We systematically characterized the diversity and features of full-length circRNA isoforms identified by isoCirc in the 12 tissues. Combining all 12 tissues and requiring read count ≥2 in at least one tissue, we observed all nine possible combinations of classifications (FSM/NIC/NNC) for the BSJ and FSJs (Supplementary Fig. 16). The largest category of circRNA isoforms (35,913 isoforms; 45.1%) was classified as FSM for both the BSJ and FSJs. The remaining isoforms contained a novel (NIC or NNC) BSJ and/or FSJs.

We also used the 12-tissue isoCirc data to evaluate the exon number, transcript length, and number of circRNA isoforms per gene. The median number of circRNA isoforms was 3 per gene (Supplementary Fig. 17a). This result appeared to derive primarily from distinct BSJs within genes because the majority (88.2%) of BSJs had only one isoform (Supplementary Fig. 17b). Except for isoforms classified as NNC for the BSJ and FSM or NIC for FSJs, which were enriched for single-exon circRNAs, other categories had similar distributions of exon number (Fig. 3c) and transcript length (Fig. 3d). Focusing on isoforms classified as FSM or NIC for both the BSJ and FSJs, we found that their median exon number was 3 and median transcript length was 426 nt. Of these FSM/NIC-FSM/NIC isoforms, 41.7% and 8.7% were ≥500 nt and 1000 nt, respectively, with the longest isoform being 2039 nt. Such long circRNA isoforms cannot be interrogated by short-read based reconstruction methods25, illustrating a key advantage of long-read circRNA sequencing by isoCirc.

A useful feature of the isoCirc dataset is that it allows us to quantify and compare the circRNA isoform composition of any gene across 12 human tissues. For genes containing at least two circRNA isoforms, we performed all possible pairwise tissue comparisons using isoform-specific read counts (see Methods). We identified 1) genes with significant shifts in isoform composition (relative proportion of individual isoforms) across human tissues (Fig. 3e), and 2) subsequently the specific isoform(s) responsible for the detected shifts in isoform composition at the gene level (Fig. 3f; Supplementary Fig. 18). Between different tissue pairs, we identified as few as 7 genes and 23 isoforms, and as many as 1771 genes and 4199 isoforms, that showed significant shifts in isoform composition across tissues.
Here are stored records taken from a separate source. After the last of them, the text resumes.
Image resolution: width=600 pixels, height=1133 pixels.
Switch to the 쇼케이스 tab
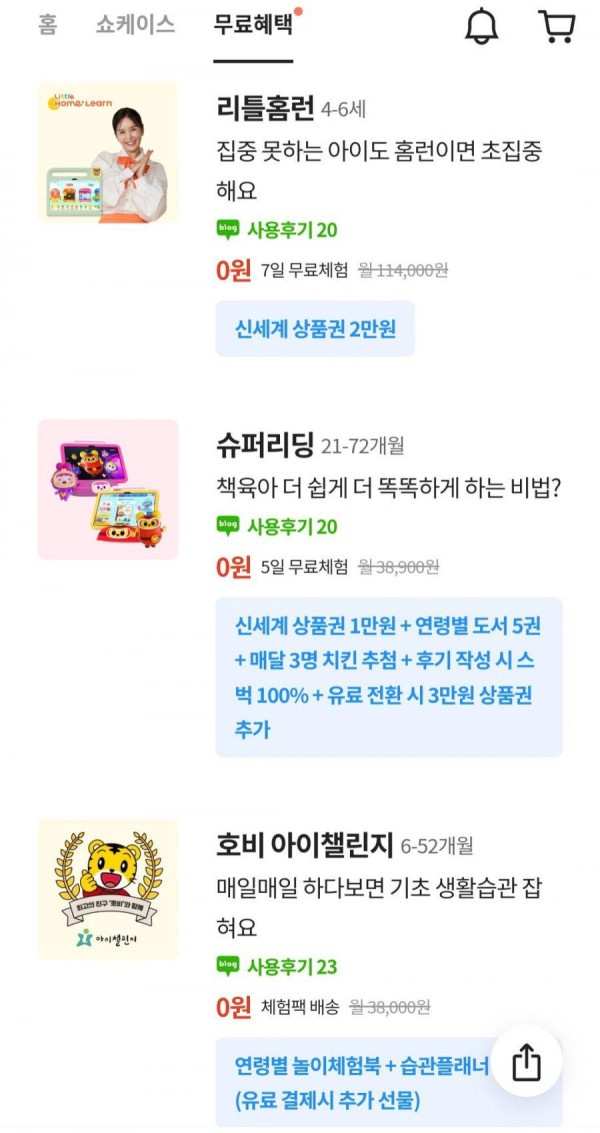point(135,25)
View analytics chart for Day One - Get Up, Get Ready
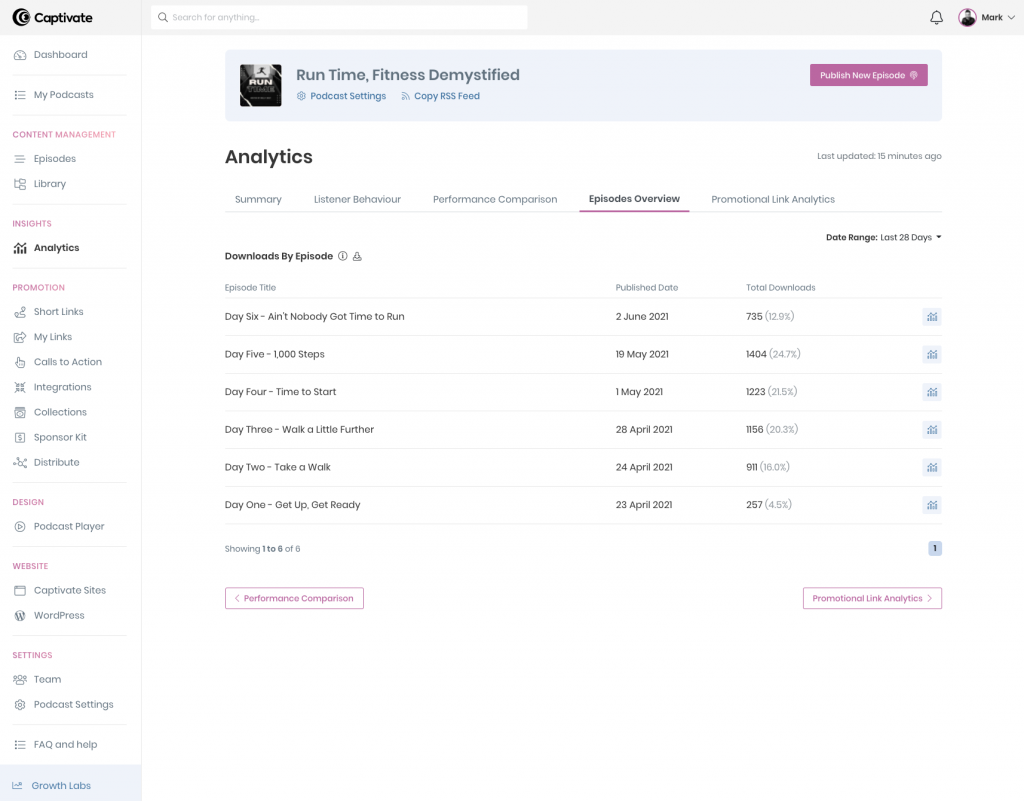1024x801 pixels. click(932, 505)
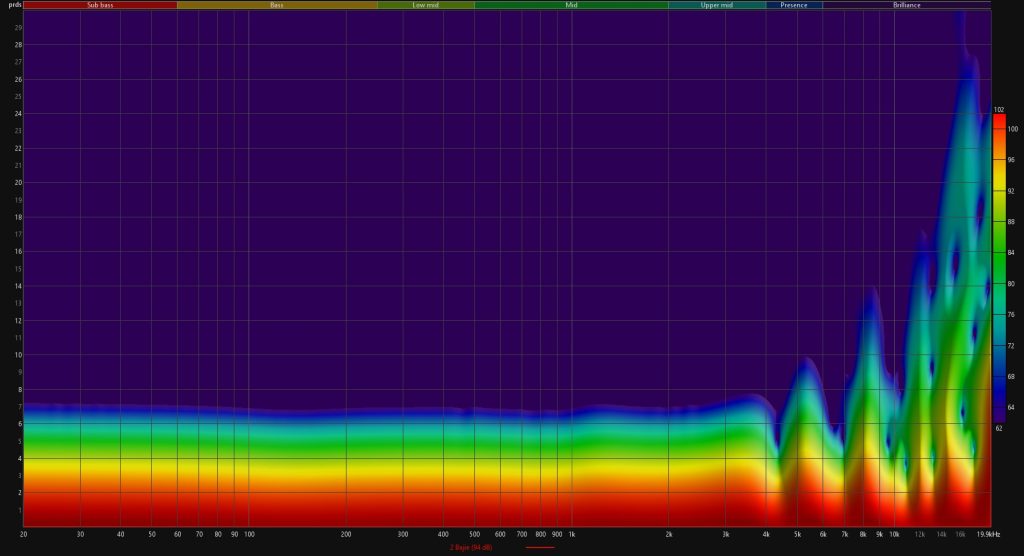Click the 10k frequency axis label
1024x556 pixels.
pyautogui.click(x=894, y=535)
For example, we detected a significant shift in circRNA isoform composition of KDM1A across tissues. One isoform (KDM1A.circRNA.7) constituted 23.5% of all isoforms in brain, as compared to 6.1% of all isoforms in testis and even lower proportions in all other tissues (Fig. 3g). Other genes exhibited stable isoform compositions across tissues. METTL3, for instance, had one isoform (METTL3.circRNA.1) that was the predominant isoform across all tissues (Fig. 3h). Additional examples of circRNA isoforms showing tissue-specific or tissue-stable isoform composition across the 12 tissues are shown in Supplementary Figs. 19 and 20, respectively. In total, we identified 3653 tissue-specific circRNA isoforms with either tissue-specific expression or tissue-specific shifts in isoform proportion among the 12 tissues. By checking the tissue specificity of gene expression patterns of their parental genes (see Methods), we found that tissue-specific circRNA isoforms were significantly enriched for tissue-specific genes as compared to random expectation (p-value < 2.2e-16, Fisher’s exact test). As expected, this enrichment was attributed to tissue-specific genes in which all circRNA isoforms were exclusively detected in a single tissue.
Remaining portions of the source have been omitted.